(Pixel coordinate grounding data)
::::

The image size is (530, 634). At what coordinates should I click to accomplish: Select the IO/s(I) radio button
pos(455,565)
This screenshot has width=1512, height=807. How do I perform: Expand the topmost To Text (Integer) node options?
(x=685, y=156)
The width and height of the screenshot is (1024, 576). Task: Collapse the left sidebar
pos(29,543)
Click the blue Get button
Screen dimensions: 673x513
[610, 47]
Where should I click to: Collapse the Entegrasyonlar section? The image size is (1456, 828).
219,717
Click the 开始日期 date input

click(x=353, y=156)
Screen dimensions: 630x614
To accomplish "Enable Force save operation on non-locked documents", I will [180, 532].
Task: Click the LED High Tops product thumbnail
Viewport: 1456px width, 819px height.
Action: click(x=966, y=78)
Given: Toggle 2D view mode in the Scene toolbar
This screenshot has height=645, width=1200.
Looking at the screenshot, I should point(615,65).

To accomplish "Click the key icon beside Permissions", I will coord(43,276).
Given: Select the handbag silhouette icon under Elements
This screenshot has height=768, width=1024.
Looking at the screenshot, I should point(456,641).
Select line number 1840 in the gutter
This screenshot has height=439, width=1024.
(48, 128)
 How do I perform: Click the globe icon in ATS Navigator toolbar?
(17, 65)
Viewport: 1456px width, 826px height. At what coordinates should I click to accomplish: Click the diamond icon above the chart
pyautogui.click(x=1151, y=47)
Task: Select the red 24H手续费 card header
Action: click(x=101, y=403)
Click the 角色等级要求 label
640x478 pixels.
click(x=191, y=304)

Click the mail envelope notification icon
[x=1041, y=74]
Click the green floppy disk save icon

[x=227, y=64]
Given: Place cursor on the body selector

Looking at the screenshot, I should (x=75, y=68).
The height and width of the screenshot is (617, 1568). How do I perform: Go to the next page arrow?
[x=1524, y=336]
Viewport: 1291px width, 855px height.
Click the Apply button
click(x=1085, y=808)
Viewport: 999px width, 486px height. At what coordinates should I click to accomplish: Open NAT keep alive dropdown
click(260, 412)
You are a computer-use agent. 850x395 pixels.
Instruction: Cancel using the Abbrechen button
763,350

::::

● **Directions**
Down to the last line, repeat the data exactly.

● **Expected answer**
The image size is (530, 634). At what coordinates should I click to accomplish: Select the IO/s(I) radio button
pos(455,565)
This screenshot has width=1512, height=807. How do I perform: Expand the topmost To Text (Integer) node options?
(x=685, y=156)
The width and height of the screenshot is (1024, 576). Task: Collapse the left sidebar
pos(29,543)
Click the blue Get button
Screen dimensions: 673x513
[610, 47]
Where should I click to: Collapse the Entegrasyonlar section? The image size is (1456, 828).
219,717
Click the 开始日期 date input

click(x=353, y=156)
Screen dimensions: 630x614
To accomplish "Enable Force save operation on non-locked documents", I will [180, 532].
Task: Click the LED High Tops product thumbnail
Viewport: 1456px width, 819px height.
Action: click(x=966, y=78)
Given: Toggle 2D view mode in the Scene toolbar
This screenshot has height=645, width=1200.
Looking at the screenshot, I should point(615,65).

To accomplish "Click the key icon beside Permissions", I will coord(43,276).
Given: Select the handbag silhouette icon under Elements
This screenshot has height=768, width=1024.
Looking at the screenshot, I should point(456,641).
Select line number 1840 in the gutter
This screenshot has height=439, width=1024.
(48, 128)
 How do I perform: Click the globe icon in ATS Navigator toolbar?
(17, 65)
Viewport: 1456px width, 826px height. At what coordinates should I click to accomplish: Click the diamond icon above the chart
pyautogui.click(x=1151, y=47)
Task: Select the red 24H手续费 card header
Action: click(x=101, y=403)
Click the 角色等级要求 label
640x478 pixels.
click(x=191, y=304)

Click the mail envelope notification icon
[x=1041, y=74]
Click the green floppy disk save icon

[x=227, y=64]
Given: Place cursor on the body selector

Looking at the screenshot, I should (x=75, y=68).
The height and width of the screenshot is (617, 1568). How do I perform: Go to the next page arrow?
[x=1524, y=336]
Viewport: 1291px width, 855px height.
Click the Apply button
click(x=1085, y=808)
Viewport: 999px width, 486px height. At what coordinates should I click to accomplish: Open NAT keep alive dropdown
click(260, 412)
You are a computer-use agent. 850x395 pixels.
Instruction: Cancel using the Abbrechen button
763,350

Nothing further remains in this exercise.